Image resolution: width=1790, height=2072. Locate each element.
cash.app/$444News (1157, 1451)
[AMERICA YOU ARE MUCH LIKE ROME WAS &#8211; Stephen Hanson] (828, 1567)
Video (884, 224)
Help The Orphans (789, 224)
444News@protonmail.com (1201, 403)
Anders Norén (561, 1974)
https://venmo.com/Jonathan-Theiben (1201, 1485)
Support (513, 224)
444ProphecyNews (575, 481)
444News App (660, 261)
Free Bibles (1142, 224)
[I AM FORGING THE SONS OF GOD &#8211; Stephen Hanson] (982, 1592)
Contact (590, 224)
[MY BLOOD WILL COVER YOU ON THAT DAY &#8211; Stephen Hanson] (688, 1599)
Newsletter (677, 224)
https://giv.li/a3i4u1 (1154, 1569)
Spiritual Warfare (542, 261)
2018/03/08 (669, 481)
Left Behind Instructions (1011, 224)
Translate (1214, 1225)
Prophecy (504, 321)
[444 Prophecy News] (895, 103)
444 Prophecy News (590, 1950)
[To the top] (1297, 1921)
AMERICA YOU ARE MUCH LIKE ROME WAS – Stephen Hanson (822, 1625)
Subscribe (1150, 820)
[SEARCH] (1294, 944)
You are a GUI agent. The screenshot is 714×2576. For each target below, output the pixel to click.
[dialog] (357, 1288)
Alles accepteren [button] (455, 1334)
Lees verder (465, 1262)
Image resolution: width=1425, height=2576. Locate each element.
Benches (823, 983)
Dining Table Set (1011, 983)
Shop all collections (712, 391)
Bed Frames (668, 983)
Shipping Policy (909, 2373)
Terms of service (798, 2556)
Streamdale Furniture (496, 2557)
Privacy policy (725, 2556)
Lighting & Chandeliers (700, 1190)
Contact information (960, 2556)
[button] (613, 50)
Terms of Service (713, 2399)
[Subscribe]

□ □ □ □

### YOUR ASSIGNMENT
Word for word, restate the lines above from the line containing "Support (513, 224)" through the line containing "[SEARCH] (1294, 944)", with both included and nothing else.

### YOUR SOLUTION
Support (513, 224)
444ProphecyNews (575, 481)
444News App (660, 261)
Free Bibles (1142, 224)
[I AM FORGING THE SONS OF GOD &#8211; Stephen Hanson] (982, 1592)
Contact (590, 224)
[MY BLOOD WILL COVER YOU ON THAT DAY &#8211; Stephen Hanson] (688, 1599)
Newsletter (677, 224)
https://giv.li/a3i4u1 (1154, 1569)
Spiritual Warfare (542, 261)
2018/03/08 (669, 481)
Left Behind Instructions (1011, 224)
Translate (1214, 1225)
Prophecy (504, 321)
[444 Prophecy News] (895, 103)
444 Prophecy News (590, 1950)
[To the top] (1297, 1921)
AMERICA YOU ARE MUCH LIKE ROME WAS – Stephen Hanson (822, 1625)
Subscribe (1150, 820)
[SEARCH] (1294, 944)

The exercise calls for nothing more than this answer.